Saturday, July 5, 2014

Snacks are weird.

It's true---people will try to explain away differences in cultures for many things, including such minor considerations as politics, religion, and class distinctions, but when it comes to snack food, we're appalled at what the other guy eats. I think we're even willing to cut entrees some slack, since you have to eat something and maybe locusts were all there was (for example). But you eat snacks when you're not starving. You eat that stuff on purpose. Therein lies the horror.

When Americans go someplace truly foreign, they will either reel with horror from what the people snack on or will pretend that they've not only come to like it, they're something of an expert. Yeah, even the locals defer to my taste in fried tortoise testicles. I've got a rep, I guess.
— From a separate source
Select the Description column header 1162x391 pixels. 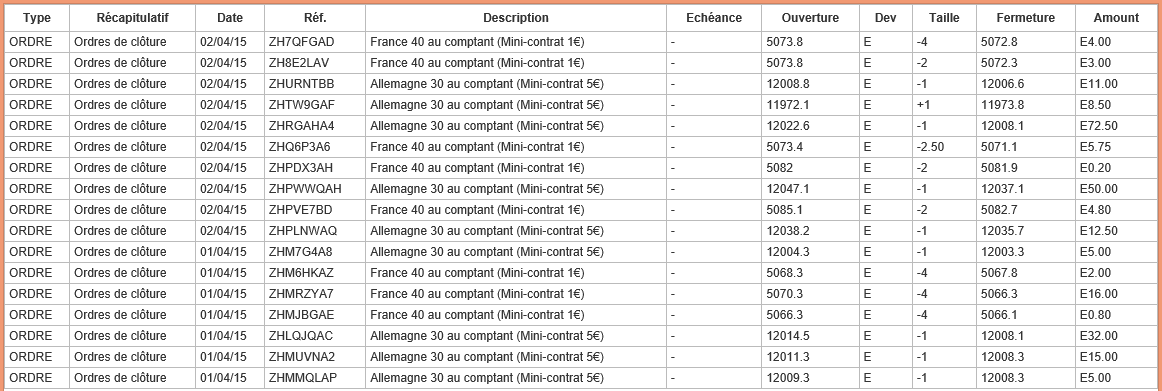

Even within our own nation, other foods surprise me. I've never warmed to grits, or even a single grit. And I'd only heard whispers of things like this: 


Although the product has been around for fifty years, and is known internationally, you could not find these up north until recently, or at least I couldn't. Never ate a thing "in a biskit." Chicken-flavored snacks are like something you'd use to train the dachshund. But no, these are crackers for human consumption, flavored with dehydrated chicken, and things like this are popular in various places. I bought them and ate them... and I liked them myself. They tasted like chicken broth. What could be wrong with that? Crumbled crackers are used to top all sorts of casseroles; I'll bet these are great for that.

The Wikipedia page says that in Australia, Nabisco makes a Vegemite-in-a-Biskit cracker. That's taking things too far.

Another foreign snack that has a chicken variety is Twisties, made by Smith's Snackfood (owned by Pepsi). In Italy they are sold under the name Fonzies.

Aaaaayyyy!

I wondered if they were actually named for the internationally popular character Arthur Fonzarelli, the Fonz, portrayed memorably by Henry Winkler. Longwhitekid, who runs an amazing blog on New Zealand stuff (and a lot on food), believes so:

Interestingly, Twisties are produced in Italy under the brand name “Fonzies”. In the mid 1970s, General Foods and Bluebird, on the back of the success of the T.V. series “Happy Days” and the resulting 1950′s retro/ Greaser style revival that resulted – did a licensing deal with Paramount Pictures and marketed a cheesy snack product named “Fonzies”, for actor Henry Winkler’s character “The Fonz”, which was the epitome of cool to boys at that time and much impersonated.

My question, though, is this: Since Henry Winkler is Jewish (which came as a crushing blow to the Italian kids in my school -- not that the Fonz was Jewish but that he was not Italian), are Fonzies kosher? Hmm....

Here's something to ponder: Winker is 68 now; when he started playing the Fonz he was 28. The show Happy Days was originally set in the mid-50's (a second-season episode centered around Eisenhower's reelection campaign). Assuming Fonzie was the same age as the actor playing him, the Fonz would now be about 85. Which means Winkler could kick Fonzarelli's butt. 

Here's another: The great Al Molinaro played the character Al Delvecchio on Happy Days, but he was well known before that for playing Murray Greshler, a Jewish cop on The Odd Couple TV show. So while the Jewish Mr. Winker was playing the Italian Mr. Fonzerelli, the proprietor of the diner had once been an Italian actor playing a Jewish cop. Somehow I don't think that would have comforted the Italian kids in my school, though.

And a third: I thought Nabisco had been taken over by some bizarre Spanish firm, as all the product boxes say "Mondelēz" on them. But no: They decided to change the parent name from Kraft Foods, and while the company is still American, they chose a stupid name in a stupid way: "The Mondelēz name, adopted in 2012, came from the input of Kraft Foods employees at the time, Monde being French for world and delez an alternative to delicious." Mrs. Key thinks this a team-builder and a boost for employee morale. I call it maize. Which is in keeping with many of the fine corn-based Mondelēz products.